Radio-Canada, Arts | Musique
Claudia Hébert — Dimanche, 6 octobre 2019
Chloé Sainte-Marie chante l’œuvre des poètes
Chloé Sainte-Marie a su trouver sa propre voix en musique lorsqu’elle s’est mise à chanter l’œuvre des poètes.
Photo : Radio-Canada / Claudia Hébert
Chloé Sainte-Marie était de passage à Toronto pour un rare concert dans la Ville-Reine. Invitée de la série De Bouche / À Oreille, l’interprète a offert sur la scène du Heliconian Hall une performance entière, habitée, qui a mérité une chaleureuse ovation debout.
Celle qu’on a d’abord connue comme actrice dans le cinéma de Gilles Carle a su trouver sa propre voix en musique lorsqu’elle s’est mise à chanter l’œuvre des poètes.
Toute ma vie, je n’ai pu lire que de la poésie, je ne lis presque pas de romans, ou à peu près pas — sauf des grands classiques… Moi, mon cerveau comprend la poésie.
— Chloé Sainte-Marie, chanteuse et comédienne
Parmi les poètes qu’elle affectionne, il y a bien sûr Gaston Miron, dont elle chante entre autres Je marche à toi, Mon bel amour navigateur ou Je t’écris pour te dire que je t’aime.
Chloé Sainte-Marie a conquis le public de Toronto.
Photo : Radio-Canada / Claudia Hébert
Il y a aussi Joséphine Bacon, poète innue et amie de la chanteuse, qui est celle qui a proposé un jour à Chloé Sainte-Marie de chanter en langue autochtone, et celle qui a aidé la chanteuse dans son apprentissage de la langue.
Ce rapport à la communauté innue a culminé en 2009 avec l’album Nitshisseniten e tshissenitamin (Je sais que tu sais), reprenant des chansons de Philippe Mckenzie en plus de quelques textes signés Bacon.
Il y a aussi Claude Gauvreau, à qui l’interprète a emprunté non seulement des textes, mais tout un langage, l’exploréen, cette langue inventée de toute pièce par le poète québécois.
Je pense que quand tu perds ta langue, comme peuple — que ce soit la “Canayen”, l’innu, l'atikamekw ou quelque soit la langue autochtone — il faut que tu en inventes une autre.
— Chloé Sainte-Marie, chanteuse et comédienne
En chantant Jappements à la lune, Chloé Sainte-Marie avait toutes les libertés de donner l’émotion qu’elle voulait aux mots. C’est un texte qu’elle a découvert alors qu’elle était au plus bas, au plus dur des années passées comme aidante naturelle auprès de son grand amour, souffrant du parkinson.

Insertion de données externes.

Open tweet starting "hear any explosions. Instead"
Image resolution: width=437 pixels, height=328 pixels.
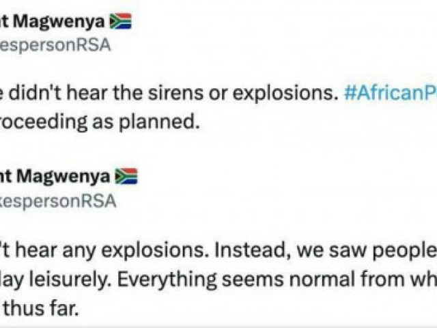tap(219, 250)
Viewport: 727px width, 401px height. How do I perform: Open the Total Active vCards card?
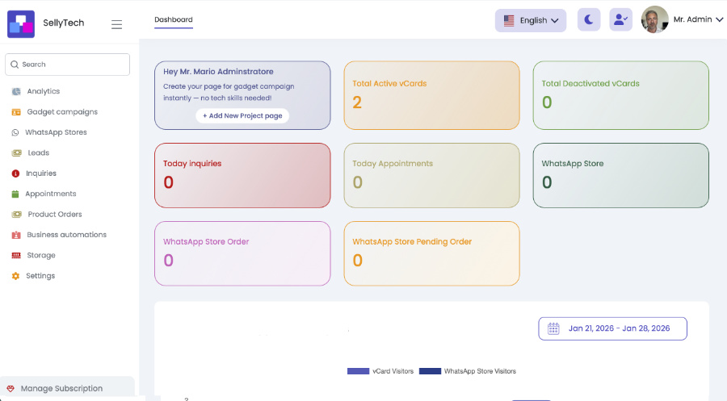coord(431,95)
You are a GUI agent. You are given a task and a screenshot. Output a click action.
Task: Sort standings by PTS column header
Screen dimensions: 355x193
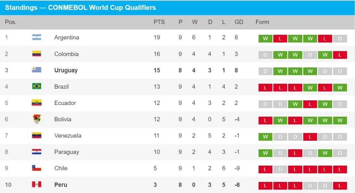(x=159, y=22)
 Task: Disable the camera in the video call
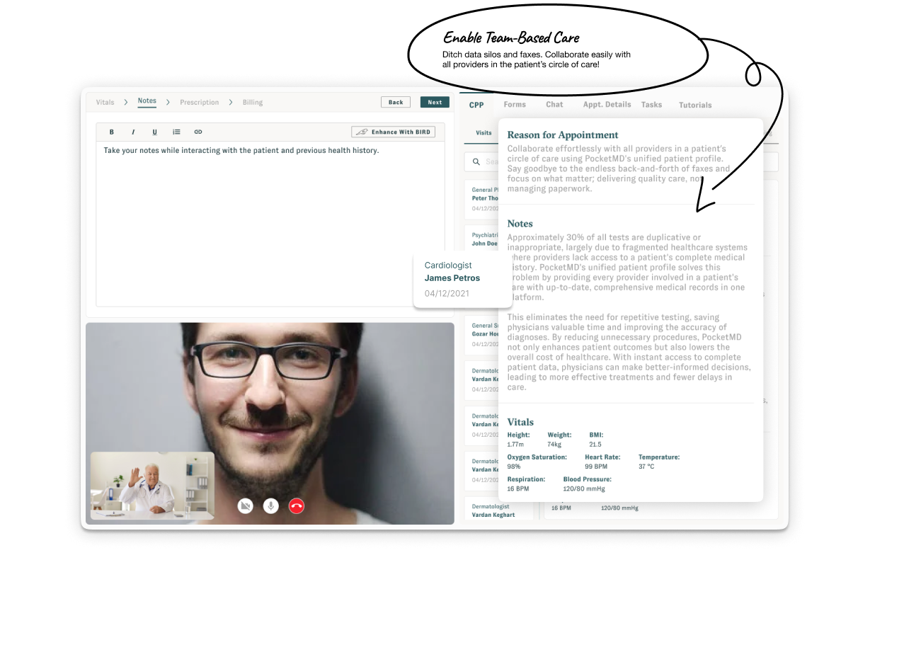(245, 505)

J’avais besoin d’exprimer ce désespoir total dans lequel j’étais — la fatigue extrême. J’étais au bord du suicide… Et là, j’ai trouvé ce poème : Claude Gauvreau, le prophète! L’exploréen lui a alors permis d’exprimer ce qui était logé en elle, d'extérioriser sa peine.
Parmi ces poètes qui peuplent ses albums, on trouve un Franco-Ontarien, un Sudburois natif de Timmins, ce Patrice Desbiens qui a tant fait jaser en se retrouvant sur le t-shirt porté par la députée québécoise Catherine Dorion à l’Assemblée nationale.
Qu’est-ce qui plaît à Chloé Sainte-Marie dans l’œuvre de Desbiens?
J’aime son son, sa créolité… son écriture qui n’est pas catholique pantoute! C’est un poète qui est complètement sensuel! rapporte l’interprète qui a chanté Brûlots lors de son concert torontois. C’est notre plus grand poète de la francophonie!
Elle n’a pas été actrice depuis 1996, depuis Pudding Chômeur, dernier film de fiction de Gilles Carle. Est-ce qu’un réalisateur ou un rôle pourrait convaincre l’artiste de retourner au cinéma? Sans Gilles, ça m’intéresse pas, répond-elle spontanément. Je préfère la scène, je préfère le spectacle vivant.
En la voyant en performance au Heliconian Hall, tenant son auditoire captif par sa fougue, sa candeur et sa sensibilité — on voit bien en effet que c’est sur scène que Chloé Sainte-Marie trouve sa juste place dans le monde.